OBAMA: “Critics warn that parts of this deal would undermine American regulation, food safety, worker safety, even financial regulation. They’re making this stuff up.”
Actually they’re not. The TPP Investment chapter that was leaked to WikiLeaks shows a plan to let foreign investors sue governments and obtain taxpayer compensation for laws that reduce potential profits. As the New York Times reported March 25, “companies and investors would be empowered to challenge regulations, rules, government actions and court rulings — federal, state or local — before tribunals organized under the World Bank or the United Nations,” if those rules “undermine their investment ‘expectations’ and hurt their business.”
OBAMA: “98 percent of exporters are small businesses.”
According to his own trade office, “small and medium-sized businesses” (up to 250 employees) make up 98 percent of the exporters, but account for less than a third of the exports. Overwhelmingly, foreign trade is for big businesses, like Nike.
OBAMA: “So listen, I know a lot of folks are skeptical about trade. Past trade deals didn’t always live up to the hype.”
Actually, they never lived up to the hype. Nearly a dozen NAFTA-style trade deals have been hyped as job creators. But trade deficits with Mexico, Korea, and nearly every other trade partner actually INCREASED after their trade agreements took effect. Typically, exports to those trading partners increased, but imports increased even more. When imports outweigh exports, a country loses jobs, and goes deeper in debt.
OBAMA: “When I took office, I decided we could rethink the way we do trade in a way that actually works for working Americans. … If I didn’t think this was the right thing to do for working families, I would not be fighting for it.
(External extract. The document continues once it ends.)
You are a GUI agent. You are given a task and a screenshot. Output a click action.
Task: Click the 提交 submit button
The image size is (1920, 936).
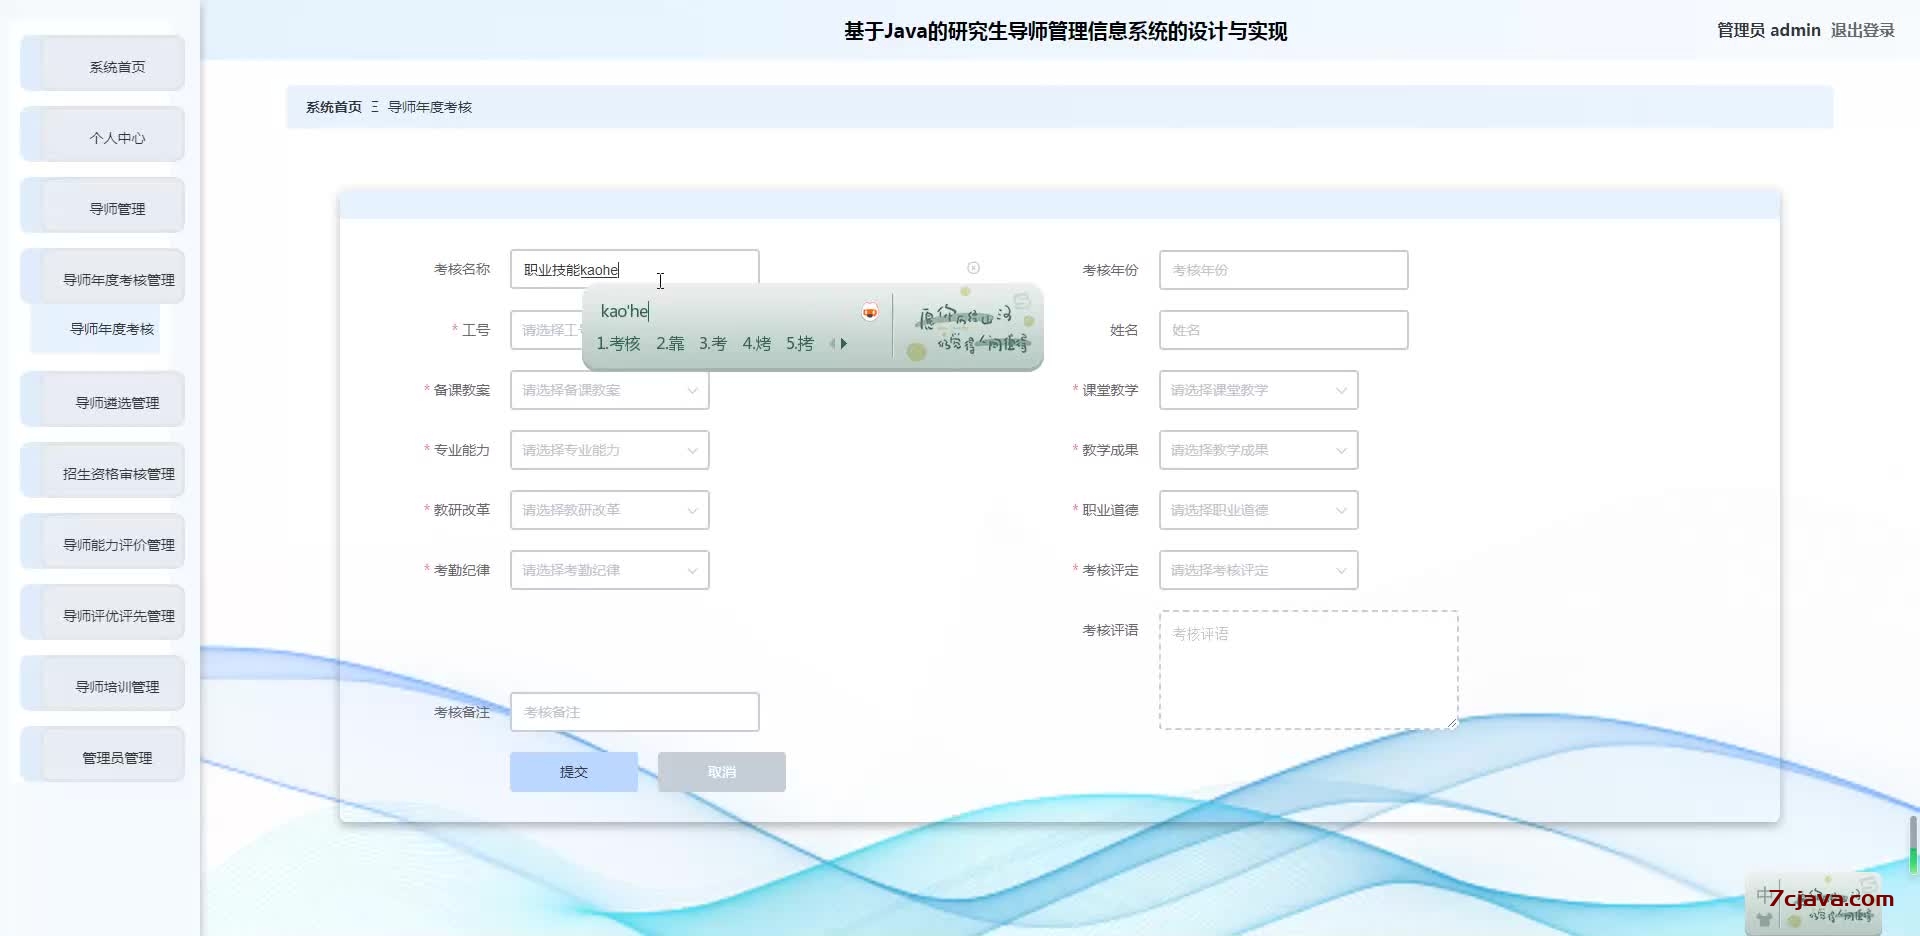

If any agreement undercuts working families, I won’t sign it.”
“Trust me” is the message. But actual working Americans would do well to remember the expression, “fool me once, shame on you; fool me twice, shame on me.” During Obama’s 2008 presidential campaign, during which he told labor audiences he’d renegotiate NAFTA, his top campaign aide told the Canadian foreign ministry not to worry because he was only saying that to get elected. Once in the White House, Obama succeeded in pushing Congress to ratify agreements with Korea, Colombia, and Panama that had been negotiated by George W. Bush. And he continued the TPP talks that were begun under the previous administration.
OBAMA: “NAFTA was passed 20 years ago. That was a different agreement. This agreement actually fixes some of what was wrong with NAFTA by making labor and environmental provisions actually enforceable.”
NAFTA had side agreements with meaningless labor and environmental measures. With TPP, the meaningless measures are INSIDE the agreement. How meaningless? The TPP environment chapter leaked in early 2014 would set up an elaborate process for consultation and arbitration, but without any penalty if the government doesn’t implement the agreed-upon action plan. The labor provisions haven’t been leaked, but in all likelihood they’re equally weak.